🕒 3 minute read
Trust Framework - Roles ​
The Trust Framework defines the rights and permissions granted to each organisation and its applications within the Open Finance ecosystem.
Roles are assigned to organisations during onboarding based on the services they provide. All LFIs are assigned the LFI role, which enables them to make operational calls to the API Hub. In addition, you will be assigned the relevant TPP roles corresponding to the Open Finance services your institution offers, so that you can test end-to-end flows as a TPP would:
- A Bank providing both payment initiation and data sharing services will be assigned BSIP and BDSP.

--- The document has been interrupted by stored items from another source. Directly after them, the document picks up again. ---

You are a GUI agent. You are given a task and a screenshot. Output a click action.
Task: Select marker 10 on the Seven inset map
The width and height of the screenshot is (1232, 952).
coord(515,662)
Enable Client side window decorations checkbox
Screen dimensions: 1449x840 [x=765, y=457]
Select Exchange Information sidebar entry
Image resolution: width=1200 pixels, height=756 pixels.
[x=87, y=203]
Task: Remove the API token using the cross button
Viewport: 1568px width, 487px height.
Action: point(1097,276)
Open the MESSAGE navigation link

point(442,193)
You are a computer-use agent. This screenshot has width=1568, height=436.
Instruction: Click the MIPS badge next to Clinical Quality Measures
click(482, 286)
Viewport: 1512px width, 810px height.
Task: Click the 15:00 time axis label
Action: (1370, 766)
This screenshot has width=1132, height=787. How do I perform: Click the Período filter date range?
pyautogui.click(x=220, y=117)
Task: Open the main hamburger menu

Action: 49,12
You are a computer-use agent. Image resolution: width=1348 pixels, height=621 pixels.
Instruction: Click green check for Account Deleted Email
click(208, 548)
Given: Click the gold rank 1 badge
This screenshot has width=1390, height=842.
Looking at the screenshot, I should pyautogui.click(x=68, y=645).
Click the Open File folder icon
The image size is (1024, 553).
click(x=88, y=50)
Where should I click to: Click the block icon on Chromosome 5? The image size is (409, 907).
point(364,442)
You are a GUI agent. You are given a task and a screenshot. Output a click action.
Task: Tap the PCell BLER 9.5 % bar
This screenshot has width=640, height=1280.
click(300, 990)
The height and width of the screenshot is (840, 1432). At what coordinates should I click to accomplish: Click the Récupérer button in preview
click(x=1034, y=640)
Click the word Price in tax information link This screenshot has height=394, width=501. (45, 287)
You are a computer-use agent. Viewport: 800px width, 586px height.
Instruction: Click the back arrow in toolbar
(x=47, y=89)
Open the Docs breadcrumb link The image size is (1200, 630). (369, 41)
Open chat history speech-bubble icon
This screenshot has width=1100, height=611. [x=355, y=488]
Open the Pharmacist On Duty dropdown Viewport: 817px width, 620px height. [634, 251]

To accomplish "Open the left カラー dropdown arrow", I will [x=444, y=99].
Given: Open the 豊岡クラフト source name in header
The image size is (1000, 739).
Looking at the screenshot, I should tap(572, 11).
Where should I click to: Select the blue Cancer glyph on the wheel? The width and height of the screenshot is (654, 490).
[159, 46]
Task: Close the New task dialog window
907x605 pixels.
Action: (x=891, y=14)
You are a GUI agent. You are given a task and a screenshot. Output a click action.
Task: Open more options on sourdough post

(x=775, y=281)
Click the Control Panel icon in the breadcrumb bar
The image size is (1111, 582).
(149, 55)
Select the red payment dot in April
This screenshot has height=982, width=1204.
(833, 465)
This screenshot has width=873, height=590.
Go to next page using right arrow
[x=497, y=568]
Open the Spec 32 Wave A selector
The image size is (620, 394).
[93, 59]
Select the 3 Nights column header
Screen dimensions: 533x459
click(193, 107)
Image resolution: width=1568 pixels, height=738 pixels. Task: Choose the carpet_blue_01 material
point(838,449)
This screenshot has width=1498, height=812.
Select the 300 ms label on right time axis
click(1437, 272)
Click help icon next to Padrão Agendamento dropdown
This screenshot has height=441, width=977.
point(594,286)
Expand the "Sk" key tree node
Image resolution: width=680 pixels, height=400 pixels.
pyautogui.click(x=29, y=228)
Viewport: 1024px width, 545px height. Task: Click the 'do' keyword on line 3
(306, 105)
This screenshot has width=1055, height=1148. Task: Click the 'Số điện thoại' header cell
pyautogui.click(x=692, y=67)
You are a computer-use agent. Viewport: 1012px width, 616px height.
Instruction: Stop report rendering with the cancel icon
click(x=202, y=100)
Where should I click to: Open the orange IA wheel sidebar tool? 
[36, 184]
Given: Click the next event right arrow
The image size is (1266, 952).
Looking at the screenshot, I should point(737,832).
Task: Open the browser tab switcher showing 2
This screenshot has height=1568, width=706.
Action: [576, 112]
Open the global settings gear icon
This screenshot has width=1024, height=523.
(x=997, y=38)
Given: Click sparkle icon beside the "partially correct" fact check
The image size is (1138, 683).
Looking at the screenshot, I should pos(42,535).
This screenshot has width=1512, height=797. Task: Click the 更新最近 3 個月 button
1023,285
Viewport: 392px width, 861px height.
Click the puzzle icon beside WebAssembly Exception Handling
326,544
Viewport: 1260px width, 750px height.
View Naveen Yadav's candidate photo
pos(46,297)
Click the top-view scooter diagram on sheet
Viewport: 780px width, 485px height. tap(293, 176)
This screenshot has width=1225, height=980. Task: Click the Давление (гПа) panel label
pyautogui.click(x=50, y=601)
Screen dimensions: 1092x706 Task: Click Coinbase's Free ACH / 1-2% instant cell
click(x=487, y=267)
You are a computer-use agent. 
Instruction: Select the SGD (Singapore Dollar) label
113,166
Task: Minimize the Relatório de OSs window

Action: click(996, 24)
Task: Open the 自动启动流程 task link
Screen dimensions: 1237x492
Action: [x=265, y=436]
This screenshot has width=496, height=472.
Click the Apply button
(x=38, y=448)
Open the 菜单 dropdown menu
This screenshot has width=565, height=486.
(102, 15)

- An Insurer providing data sharing services will be assigned ISP.
Defined Roles for LFIs ​
| Role | Description | Typical Grant Types |
|---|---|---|
| LFI Licensed Financial Institution | Assigned to all LFIs. Used by the C3-hh-cm-client to make operational calls to the API Hub (e.g. GET /auth, PATCH /consents/{consentId}). | client_credentials |
| BSIP Bank Service Initiation Provider | Assigned to banks offering payment initiation services. Used to test service initiation flows as a TPP. | client_credentialsauthorization_coderefresh_token |
| BDSP Bank Data Sharing Provider | Assigned to banks offering account data sharing services. Used to test data sharing flows as a TPP. | client_credentialsauthorization_coderefresh_token |
| ISP Insurance Service Provider | Assigned to insurers offering insurance data sharing services. Used to test insurance data flows as a TPP. | client_credentialsauthorization_coderefresh_token |
When creating an application, ensure you assign the correct roles for its purpose. Your C3-hh-cm-client must have the LFI role only; your TPP test client must have the appropriate TPP roles (e.g. BDSP for data sharing). See Creating the C3-hh-cm-client and the TPP Standards — Creating an Application for guidance.